Saved entries
════════════════════
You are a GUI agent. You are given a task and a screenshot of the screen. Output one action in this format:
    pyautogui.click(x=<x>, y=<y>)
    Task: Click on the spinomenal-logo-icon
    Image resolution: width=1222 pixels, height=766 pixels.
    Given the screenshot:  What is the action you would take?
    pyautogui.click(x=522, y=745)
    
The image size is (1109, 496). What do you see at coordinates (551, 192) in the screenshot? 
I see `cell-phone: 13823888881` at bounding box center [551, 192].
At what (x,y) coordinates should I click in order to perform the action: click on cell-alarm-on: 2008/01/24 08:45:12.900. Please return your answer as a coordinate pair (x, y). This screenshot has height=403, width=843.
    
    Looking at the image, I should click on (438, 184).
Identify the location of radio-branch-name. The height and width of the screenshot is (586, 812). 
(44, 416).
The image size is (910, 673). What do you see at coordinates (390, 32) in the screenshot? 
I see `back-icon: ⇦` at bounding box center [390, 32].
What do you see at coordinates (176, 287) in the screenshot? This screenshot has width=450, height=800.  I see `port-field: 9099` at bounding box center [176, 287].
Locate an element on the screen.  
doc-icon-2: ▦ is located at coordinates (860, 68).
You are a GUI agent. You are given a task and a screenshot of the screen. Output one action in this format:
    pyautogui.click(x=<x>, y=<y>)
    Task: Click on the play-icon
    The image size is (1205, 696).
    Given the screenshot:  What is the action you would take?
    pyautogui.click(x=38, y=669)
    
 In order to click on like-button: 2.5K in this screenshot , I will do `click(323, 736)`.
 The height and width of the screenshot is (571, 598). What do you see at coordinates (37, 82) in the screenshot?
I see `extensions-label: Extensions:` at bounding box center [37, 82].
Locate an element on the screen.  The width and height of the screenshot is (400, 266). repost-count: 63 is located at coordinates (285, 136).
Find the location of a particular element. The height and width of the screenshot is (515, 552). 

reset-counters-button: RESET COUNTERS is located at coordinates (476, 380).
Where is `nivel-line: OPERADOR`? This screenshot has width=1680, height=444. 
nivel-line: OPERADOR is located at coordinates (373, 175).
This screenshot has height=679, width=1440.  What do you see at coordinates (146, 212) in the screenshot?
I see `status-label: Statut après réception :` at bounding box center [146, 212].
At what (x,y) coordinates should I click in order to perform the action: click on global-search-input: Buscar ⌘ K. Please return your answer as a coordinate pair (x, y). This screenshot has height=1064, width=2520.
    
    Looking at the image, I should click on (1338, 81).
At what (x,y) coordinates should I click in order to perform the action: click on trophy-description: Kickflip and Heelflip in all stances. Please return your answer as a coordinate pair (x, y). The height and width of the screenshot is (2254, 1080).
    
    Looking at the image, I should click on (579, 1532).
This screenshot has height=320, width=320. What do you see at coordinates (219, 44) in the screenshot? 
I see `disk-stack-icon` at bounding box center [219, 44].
════════════════════
Pick out each line of the entries above that contains the string "location", with case counting.

Identify the location of radio-branch-name. The height and width of the screenshot is (586, 812). 
Find the location of a particular element. The height and width of the screenshot is (515, 552). 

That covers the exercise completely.